The book a range of reviews Some conservative reviewers praised Francis's analysis of political power and his criticism of established conservatism. Others criticized Francis' hostility to neoconservatives, his pessimism, his conception of political power, and the implications of his proposed Middle American politics. Later scholars have examined Francis's arguments as part of the intellectual history of paleoconservatism and populist politics in the United States.

== Background ==
Francis wrote Beautiful Losers after working for conservative institutions in Washington, D.C., and while serving as an editor and columnist at The Washington Times. By the late 1980s and early 1990s, he had become associated with the paleoconservative critique of the mainstream conservative movement, particularly its neoconservative wing.

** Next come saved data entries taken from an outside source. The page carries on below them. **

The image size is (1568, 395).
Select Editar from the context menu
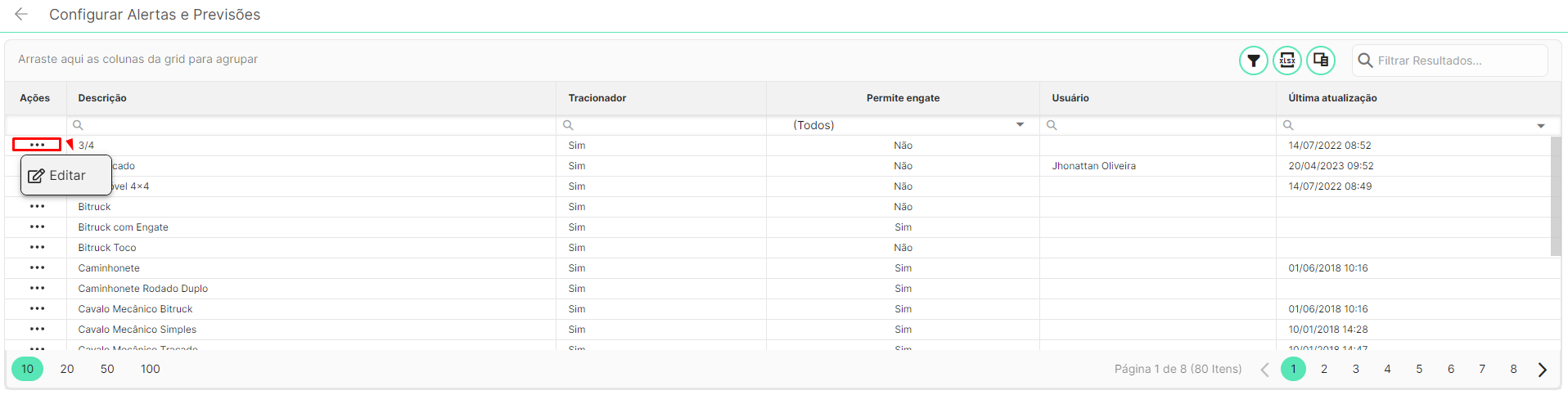[57, 175]
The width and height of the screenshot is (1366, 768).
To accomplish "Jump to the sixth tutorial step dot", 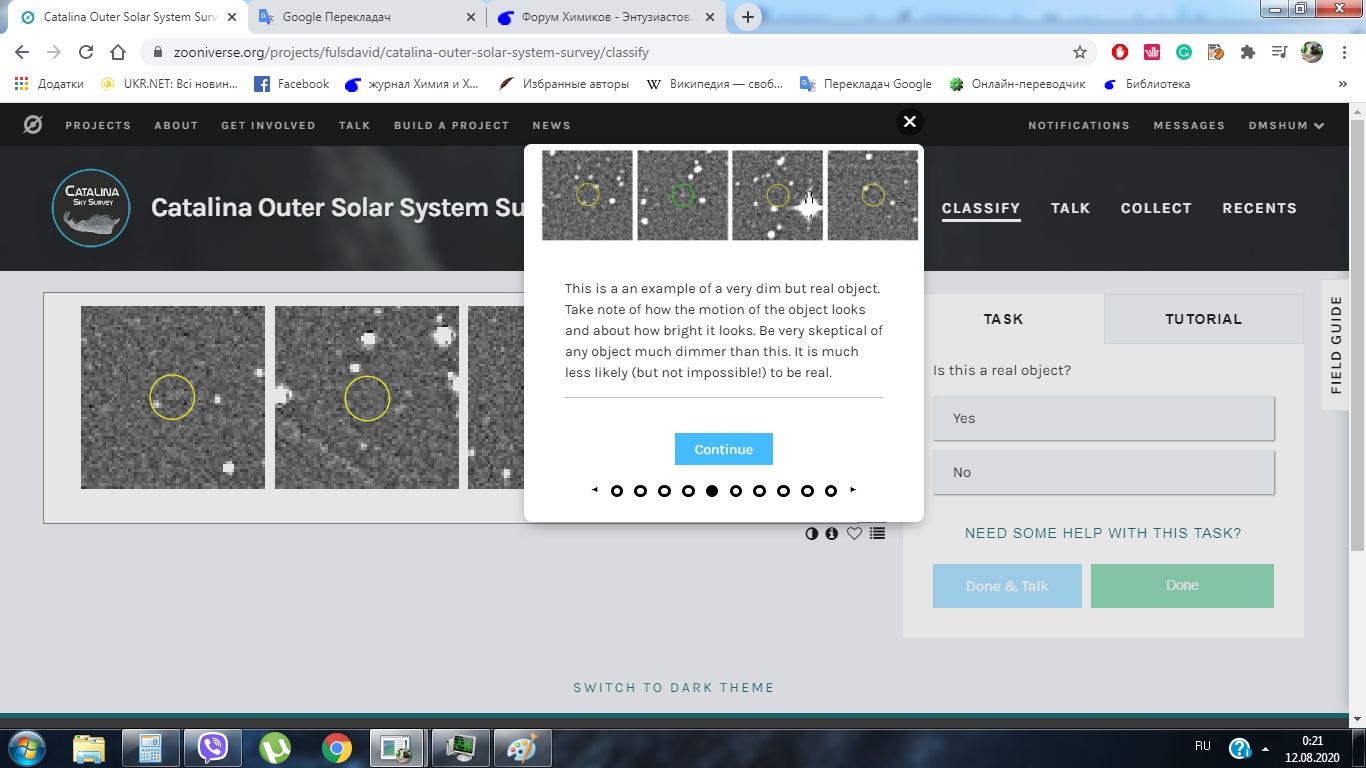I will 736,491.
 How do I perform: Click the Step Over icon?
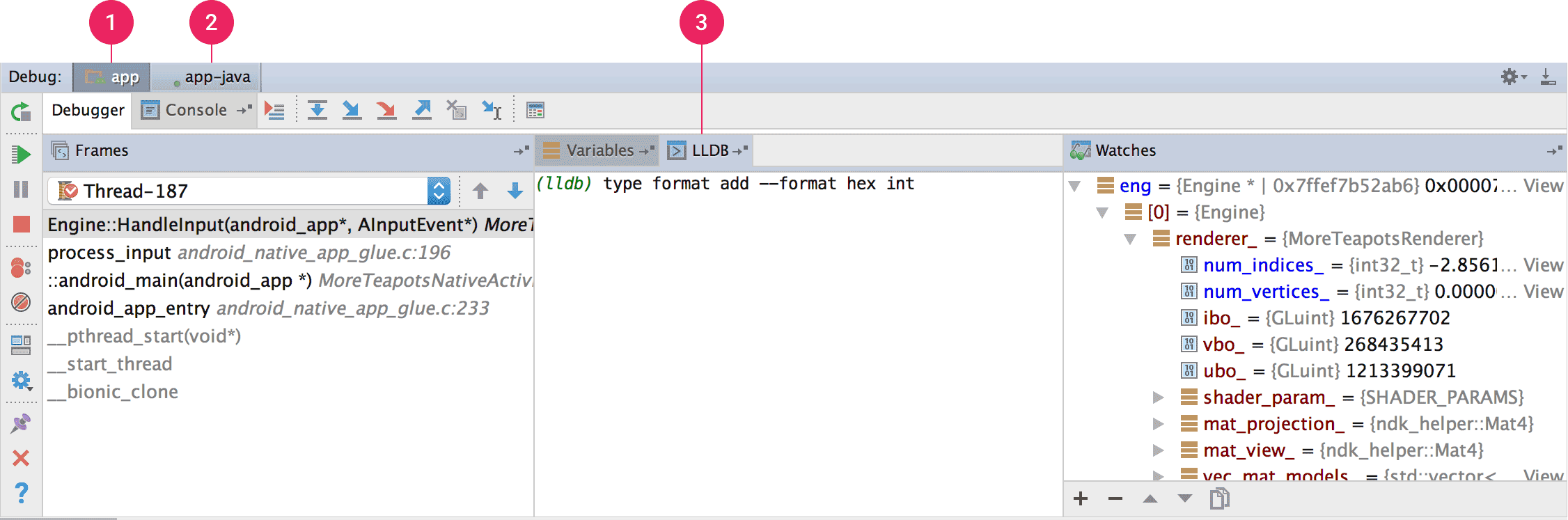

The University of Missouri Press described the book in the context of the 1992 United States presidential election, arguing the campaign exposed divisions within the Republican Party and provided the immediate setting for Francis's contention that the defeat of President George H. W. Bush represented a deeper crisis for American conservatism.

The collection also incorporated essays Francis had written during earlier debates within the American right, including "Message from Middle American Radicals: The Social Politics of the New Right" and "Neoconservatism and the Managerial Revolution". These essays became important to later scholarly discussions of Francis's political theory.

== Arguments ==

=== Failure of movement conservatism ===
The title essay presents Francis's general indictment of what is often called movement conservatism. Despite Republican electoral victories and the growth of a large conservative institutional network, conservatives had failed to reverse most of the political and cultural developments against which the movement had defined itself. His definition of failure was broader than electoral defeat. Francis distinguished between winning elections and acquiring sufficient institutional power to alter the underlying direction of American government and society. He argued conservative organizations had become increasingly professionalized, which reduced their ability or willingness to challenge it fundamentally.

=== The managerial revolution ===
A key influence on the book is James Burnham's The Managerial Revolution. Burnham argued the development of large administrative organizations had produced a new class of professional administrators.

Francis adapted this theory to postwar American politics. In his account, the older bourgeois elite associated with traditional forms of property had lost influence to a managerial elite whose power depended upon large bureaucratic organizations in government and the non-profit sector. David T. Byrne, in a biography of Burnham, described Francis as considering himself an intellectual heir to Burnham.

=== Middle American Radicals ===
Francis proposed that a new right-wing political movement should seek support among what he called "Middle American Radicals", or "MARs". The concept drew on sociological research into middle-income voters who felt politically alienated from both economic and governmental elites and from groups they believed received preferential treatment from those elites.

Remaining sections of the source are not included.